When I was a child, drugs and alcohol were presented as “good girls and boys don’t drink or do drugs.” If one simply behaved, one never had to deal with addiction. Poof.
I did know a couple of ‘functional alcoholics’ as a child, but it wasn’t until I was much older that I recognized—all in retrospect—what had been going on. Outside the simplistic and stern warnings, drug and alcohol abuse just wasn’t something the adults talked about.
Drug and Alcohol Addicts: Not Good People
The avoidance of the subject left me with the distinct impression that anyone seriously addicted to anything was Not A Good Person.
Thus, they were people to be afraid of—or at most. to help to give me a good warm feeling because I was Not Like Them. Sure, if asked directly, I would have likely said I was no better or worse than anyone else. But somewhere inside, I still held to the idea substance abusers could have avoided their problems if they wanted to, or if they had been better in their past. “I must be a better person; otherwise, I’d be addicted to something too, right?” That was my deep, unspoken attitude.
Filming Reality: And Changing My Perspective
It was with this vague, unvoiced feeling that I began working on a documentary about the homeless population. For a year we followed several homeless people and their friends through their daily lives. Many of the people we worked with, in one way or another, were recovering from a serious addiction or actively addicted to alcohol or drugs.

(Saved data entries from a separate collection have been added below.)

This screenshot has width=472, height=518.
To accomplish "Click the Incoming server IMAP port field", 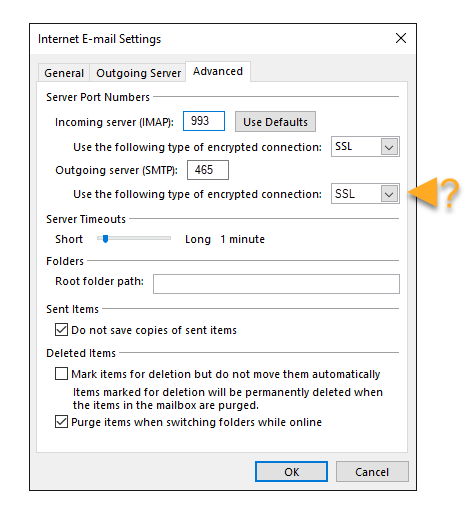I will pos(204,121).
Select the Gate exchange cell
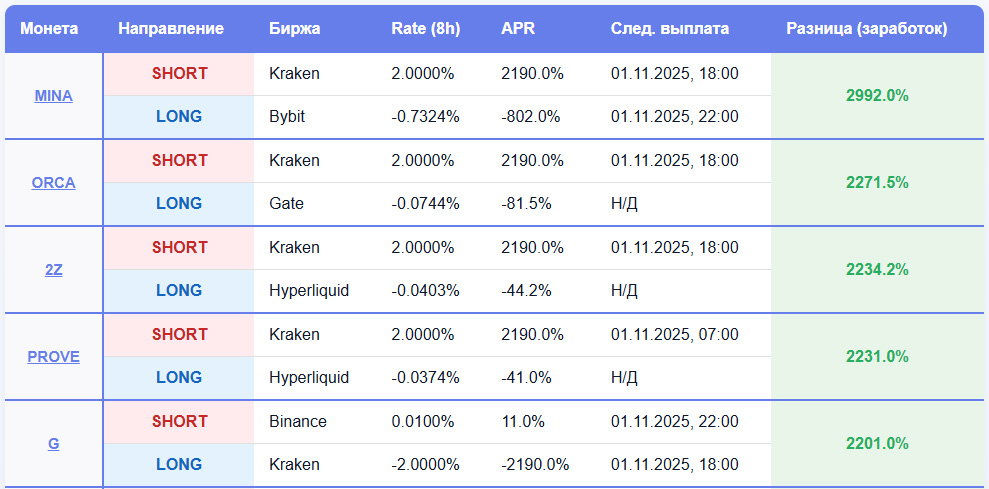 tap(286, 204)
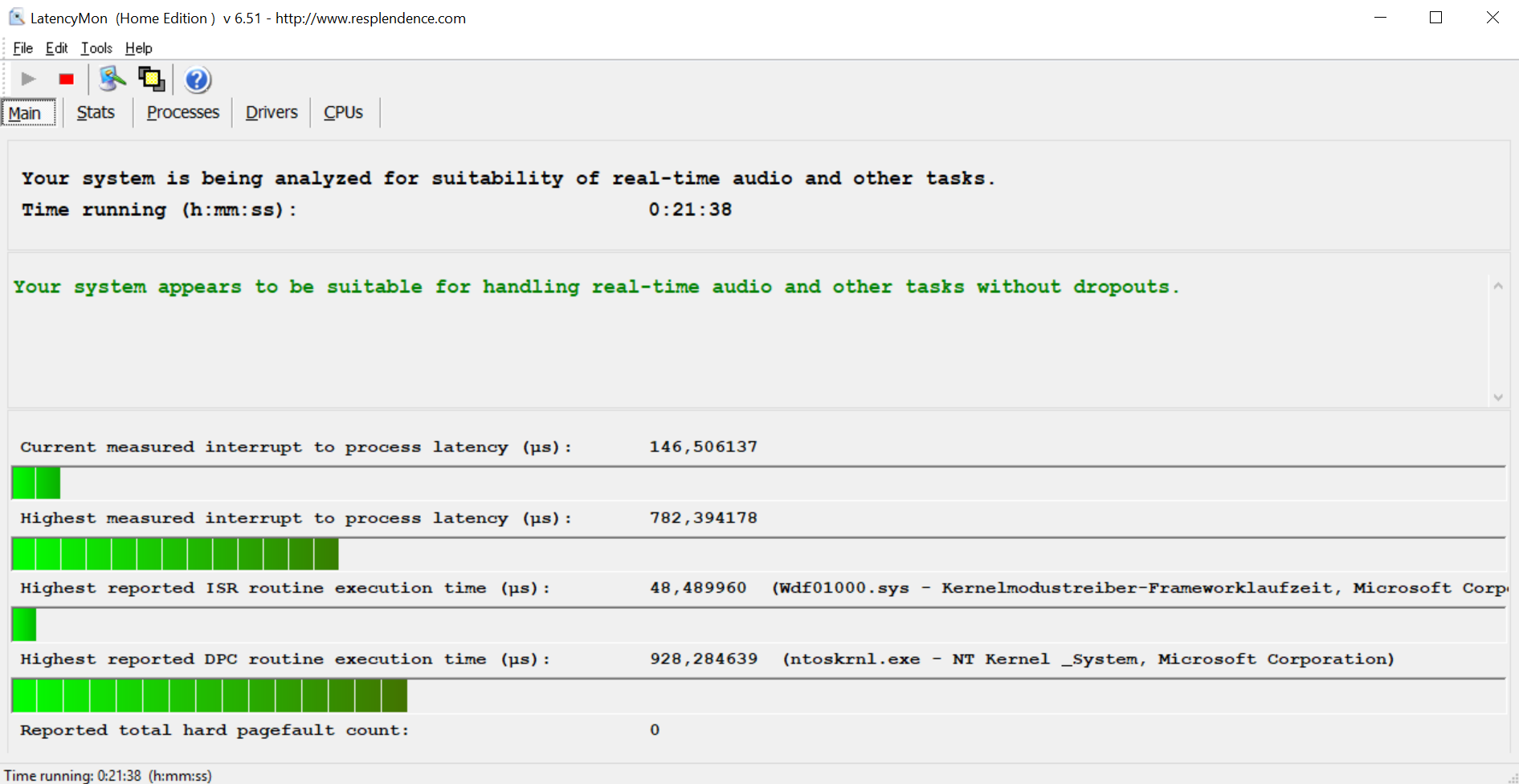Switch to the Processes tab
The image size is (1519, 784).
[182, 112]
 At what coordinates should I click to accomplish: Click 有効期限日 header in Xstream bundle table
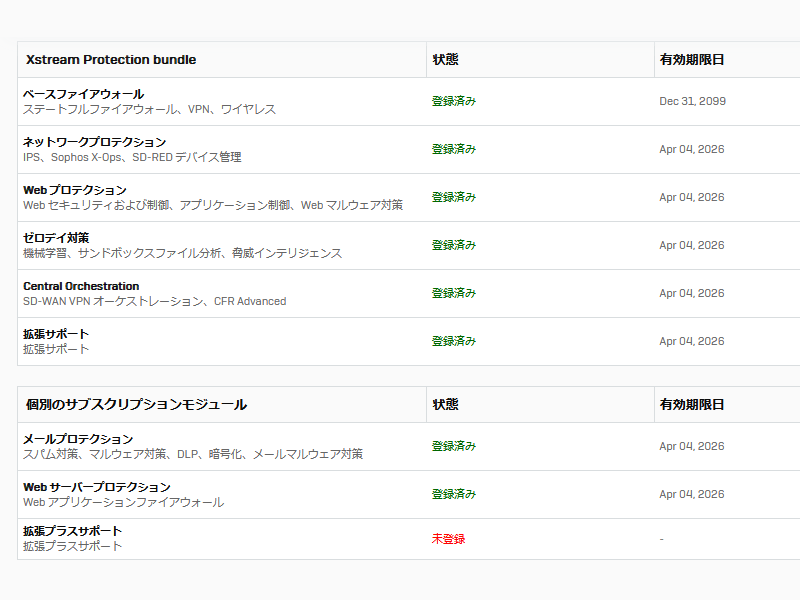click(x=691, y=60)
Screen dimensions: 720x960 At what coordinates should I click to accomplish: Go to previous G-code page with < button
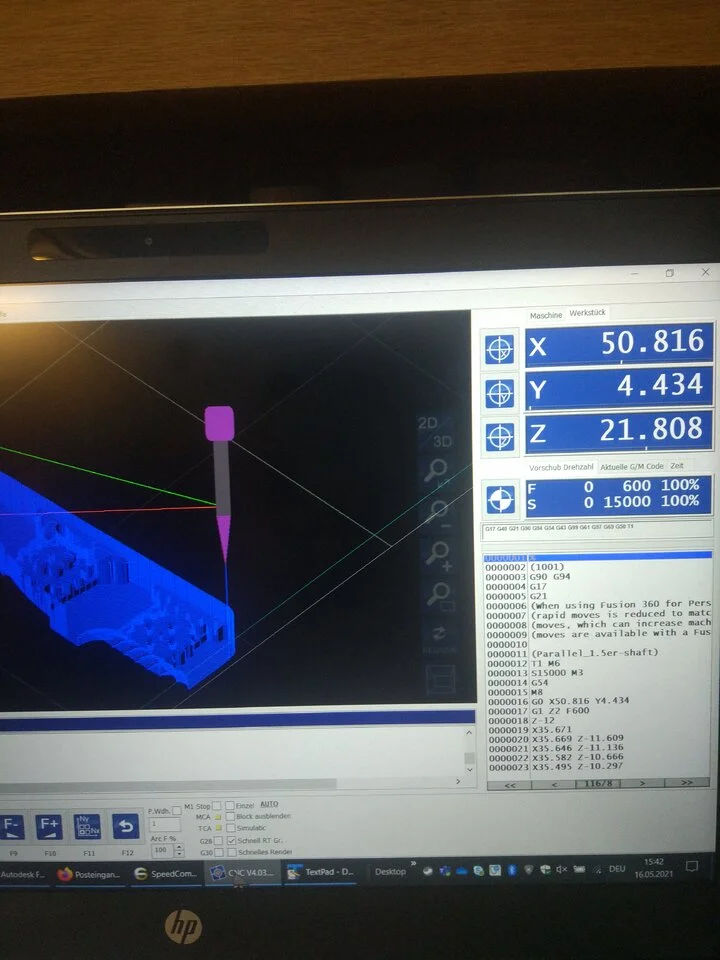(x=554, y=784)
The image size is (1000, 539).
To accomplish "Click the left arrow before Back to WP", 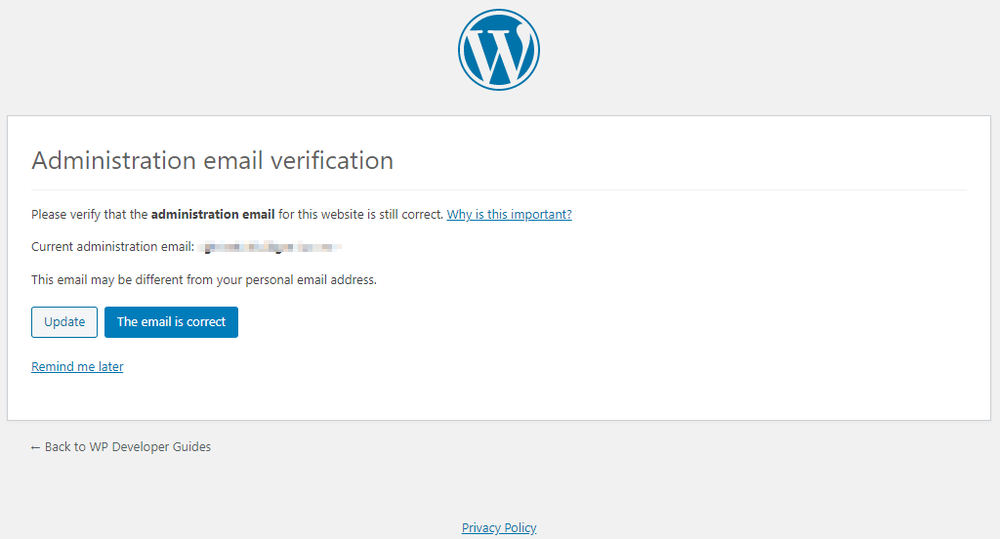I will pyautogui.click(x=35, y=448).
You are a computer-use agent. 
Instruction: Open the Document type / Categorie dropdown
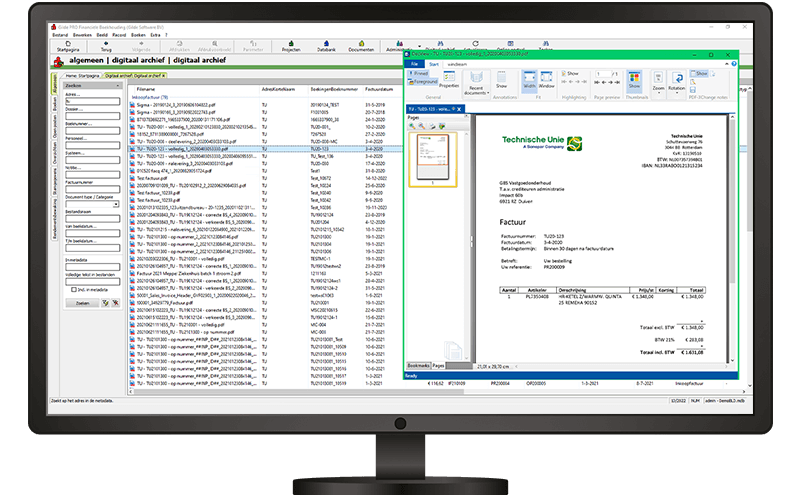click(x=92, y=204)
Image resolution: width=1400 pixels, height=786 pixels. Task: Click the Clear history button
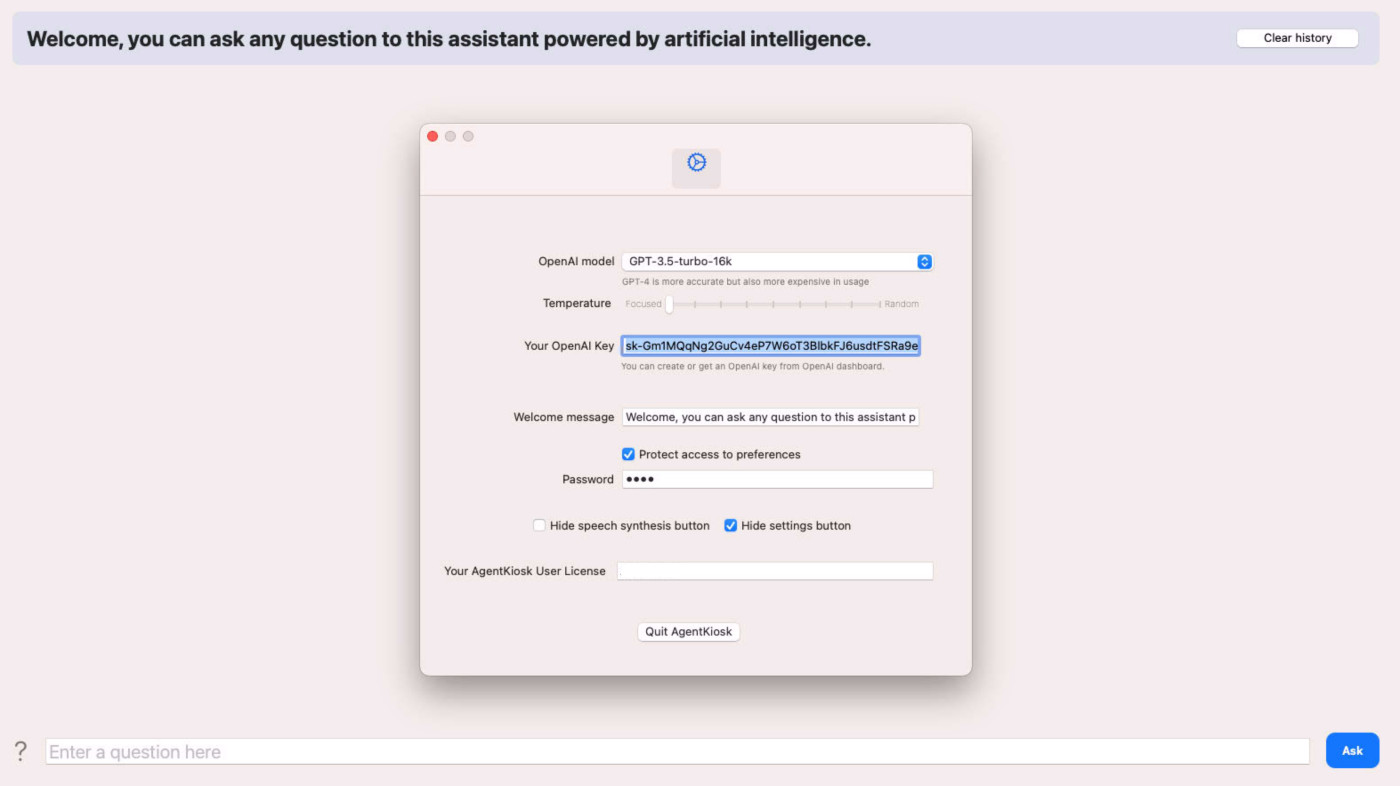[1297, 38]
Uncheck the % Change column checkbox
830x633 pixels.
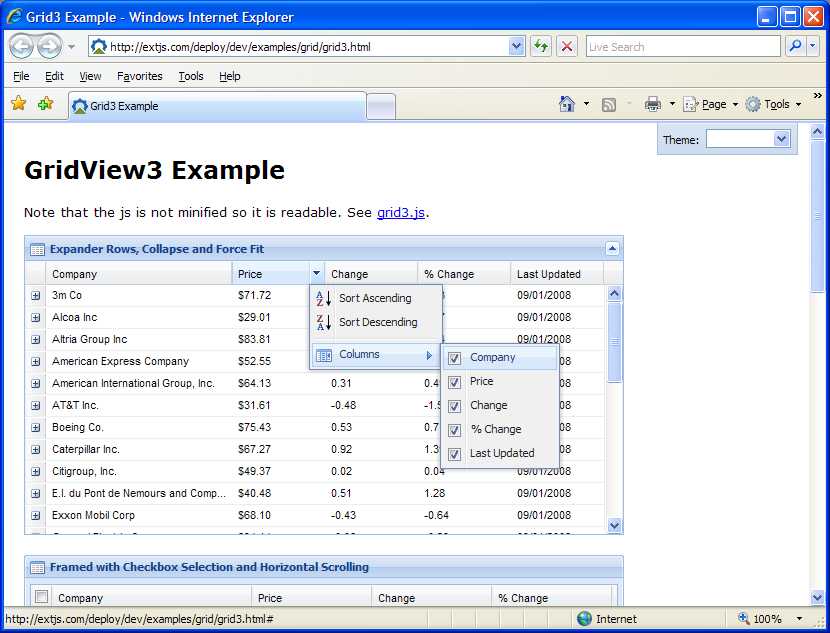click(x=455, y=430)
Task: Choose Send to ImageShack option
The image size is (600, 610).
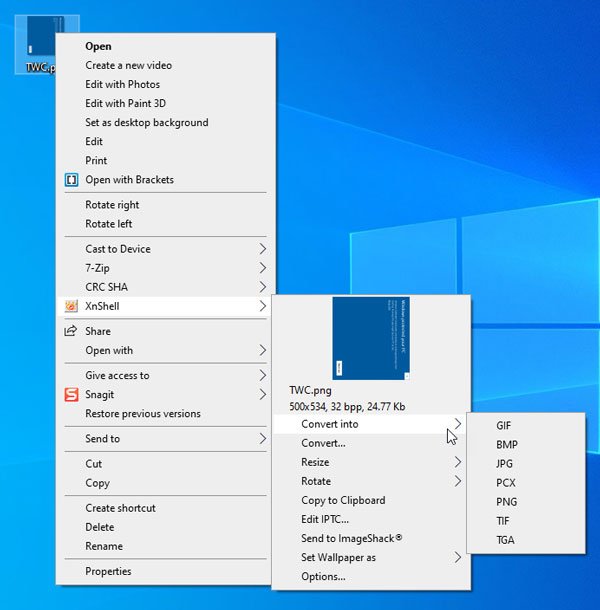Action: tap(351, 538)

It was during this time that I realized the reasons I’d abstractly known for substance abuse including escape from emotional and physical pain; mental illness; lack of familial input and/or education when young; simple youthful follies; societal and genetic predilection; peer pressure; no articulated reason at all.
A few months into the shoot, we followed one of our subjects (who was scrounging around looking for food, cigarettes, and dropped cash) onto a college campus. It was 2 a.m. and I quickly realized that the frat parties roaring around us were far more “threatening” than anyone I had spent so much time with in the months of filming. Yet, the parties are considered socially acceptable and even encouraged. Neighbors may call in noise complaints, but they won’t say that college students don’t deserve to be safe and warm at night. Society isn’t likely to sign petitions trying to abolish frat houses in general—especially in their neighborhoods—and talk about the degenerative effect college students have on children. They aren’t likely to withhold compassion on the basis of being “better than” the partiers. Percentages tell us a few of these students will go on to be addicted to various substances. Drug users, alcohol abusers, recovering or past, everyone in between . . . are just people.
Meeting people who happened to be addicted to various substances put me face-to-face with the issue of my own prejudices and made me fully realize what before had been an abstract. It’s somehow become simultaneously a widespread homily and something we don’t really believe deep down: I’m no better or worse than any of them. They are no better or worse or more dangerous than anyone else.
Why Society Needs to Get Rid of the Stigma
Until society accepts this, it will continue to promote the problem through refusing housing, services, and often decent treatment to someone with an alcoholic past or drug conviction. All this does is contribute to a cycle of addiction.
Removing the stigma and not “othering” is a part of helping anyone with an addiction. It begins on a personal level but needs to be widely acknowledged before it can make an impact. People say addicts should ‘help themselves, “but how many can overcome their own demons AND societal roadblocks designed to prevent their recovery?”
It’s up to us to do three things:
- Talk about it. Addiction is not some mysterious boogieman. I cannot say that if adults had been honest and open with me as a child I wouldn’t have any prejudices . . . but it couldn’t have hurt. We need to teach young kids to be compassionate and understanding towards everyone, including people trapped in a cycle of addiction.
- Be compassionate and understanding ourselves. Because it’s not a decision we can make and forget about, it’s a constant struggle against pride and society’s message.
- Work to make a change in the society around us. Volunteer at a shelter. Sign petitions for change. Talk to a rehab counselor about how best to help a friend with addiction issues. Don’t let prejudiced or hateful talk slide by at the workplace.
When we don’t understand something, we fear and avoid it. But when we understand and confront the issues—our own pride, societal roadblocks, struggles with addiction—we can help break the cycle and better help the people trapped inside it.